Page extract:
Start of Block

Many drugs of concern to EPA and the Center for Disease Control and Prevention (CDC), including hormones, antibiotics, antidepressants, antihypertensives, and other potent drugs, are not caught by the current hazardous waste regulations.
The RCRA hazardous waste regulations have not been substantially updated since their inception in 1976 and as a result have not kept pace with drug development. In addition, these regulations were not developed with a hospital setting in mind. As a result, approximately 10% of the drugs that are not technically subject to
the hazardous waste regulations are equally hazardous under RCRA criteria.
Considering that only 5% of drugs are regulated under RCRA, the remaining 95% of drugs may be “hazardous” using both traditional toxicity measures and newer criteria, such as antibiotic resistance, endocrine disruption, and developmental disruption due to prenatal or early postnatal exposure.
Therefore, pharmaceuticals that are not technically RCRA hazardous waste when discarded should be analyzed for their potential to cause harm to human health and the environment.

End of Block

Requirement 1:
Could you transcribe the passage on pharmaceutical waste regulation between "Many drugs of" and "hazardous waste regulations.", inclusive?
Requirement 2:
How would you render this sentence from the passage on pharmaceutical waste regulation in Spanish: "Therefore, pharmaceuticals that are not technically RCRA hazardous waste when discarded should be analyzed for their potential to cause harm to human health and the environment."
Requirement 3:
Can you take the passage on pharmaceutical waste regulation further, starting after its last sentence?

(Items stored from a collection)
Start of Block

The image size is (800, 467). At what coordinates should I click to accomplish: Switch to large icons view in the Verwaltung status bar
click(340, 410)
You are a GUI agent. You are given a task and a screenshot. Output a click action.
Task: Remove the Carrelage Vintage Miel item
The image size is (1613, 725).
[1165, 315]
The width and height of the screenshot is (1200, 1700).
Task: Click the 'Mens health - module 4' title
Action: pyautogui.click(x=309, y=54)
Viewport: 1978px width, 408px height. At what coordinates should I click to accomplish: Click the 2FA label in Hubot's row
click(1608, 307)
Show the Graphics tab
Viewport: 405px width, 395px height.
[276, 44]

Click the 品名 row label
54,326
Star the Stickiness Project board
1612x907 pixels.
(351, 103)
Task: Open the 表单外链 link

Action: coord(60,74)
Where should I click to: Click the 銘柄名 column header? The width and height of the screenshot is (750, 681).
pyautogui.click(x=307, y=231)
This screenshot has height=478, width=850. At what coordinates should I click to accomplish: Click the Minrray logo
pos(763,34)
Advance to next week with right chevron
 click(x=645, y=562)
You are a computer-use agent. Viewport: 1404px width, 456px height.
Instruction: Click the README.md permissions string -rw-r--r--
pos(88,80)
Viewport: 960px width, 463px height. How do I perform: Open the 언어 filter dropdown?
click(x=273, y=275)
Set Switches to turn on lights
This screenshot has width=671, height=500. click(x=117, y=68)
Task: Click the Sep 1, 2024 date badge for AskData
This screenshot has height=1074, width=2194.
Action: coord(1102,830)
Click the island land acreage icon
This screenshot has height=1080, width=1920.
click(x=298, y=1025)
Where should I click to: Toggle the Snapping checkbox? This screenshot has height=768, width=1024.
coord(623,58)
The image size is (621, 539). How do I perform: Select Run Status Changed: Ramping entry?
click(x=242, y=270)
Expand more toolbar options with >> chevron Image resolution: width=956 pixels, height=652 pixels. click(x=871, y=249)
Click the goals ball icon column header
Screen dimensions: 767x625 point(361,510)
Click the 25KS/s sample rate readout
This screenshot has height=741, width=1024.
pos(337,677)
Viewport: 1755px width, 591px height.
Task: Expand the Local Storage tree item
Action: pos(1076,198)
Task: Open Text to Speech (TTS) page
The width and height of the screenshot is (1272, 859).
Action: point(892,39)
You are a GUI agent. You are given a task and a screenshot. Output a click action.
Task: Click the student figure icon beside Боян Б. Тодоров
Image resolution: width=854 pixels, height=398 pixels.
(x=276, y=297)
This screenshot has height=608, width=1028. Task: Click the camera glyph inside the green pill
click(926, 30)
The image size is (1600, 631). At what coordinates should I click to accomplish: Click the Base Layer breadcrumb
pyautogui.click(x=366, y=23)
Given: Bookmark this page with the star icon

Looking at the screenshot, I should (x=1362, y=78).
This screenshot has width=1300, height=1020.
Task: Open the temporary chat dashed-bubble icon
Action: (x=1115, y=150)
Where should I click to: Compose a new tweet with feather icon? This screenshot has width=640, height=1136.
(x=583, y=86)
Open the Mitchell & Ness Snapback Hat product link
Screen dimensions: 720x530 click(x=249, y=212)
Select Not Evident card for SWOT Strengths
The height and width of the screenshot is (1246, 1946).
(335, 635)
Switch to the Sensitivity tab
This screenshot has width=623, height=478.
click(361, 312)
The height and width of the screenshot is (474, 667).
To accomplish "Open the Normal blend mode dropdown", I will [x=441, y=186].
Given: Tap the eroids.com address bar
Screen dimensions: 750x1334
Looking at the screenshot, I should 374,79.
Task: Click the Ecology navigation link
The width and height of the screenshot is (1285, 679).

End of Block

Task output 1:
Many drugs of concern to EPA and the Center for Disease Control and Prevention (CDC), including hormones, antibiotics, antidepressants, antihypertensives, and other potent drugs, are not caught by the current hazardous waste regulations.

Task output 2:
Por lo tanto, los productos farmacéuticos que técnicamente no son residuos peligrosos según la RCRA al desecharse deberían analizarse por su potencial de causar daño a la salud humana y al medio ambiente.

Task output 3:
Best management practices encourage managing drugs that are equally harmful as hazardous waste when discarded and managing all other drug waste through incineration rather than drain disposal and landfilling.
Following best management practices is also good risk management. Recent activity by the EPA Office of Water has indicated their growing concern with drugs entering the ecosystem. In October, 2007, EPA published its Preliminary 2008 Effluent Program Guidelines Plan for public comment.
All of this attention should encourage healthcare facilities to move to best management practices for pharmaceutical waste disposal.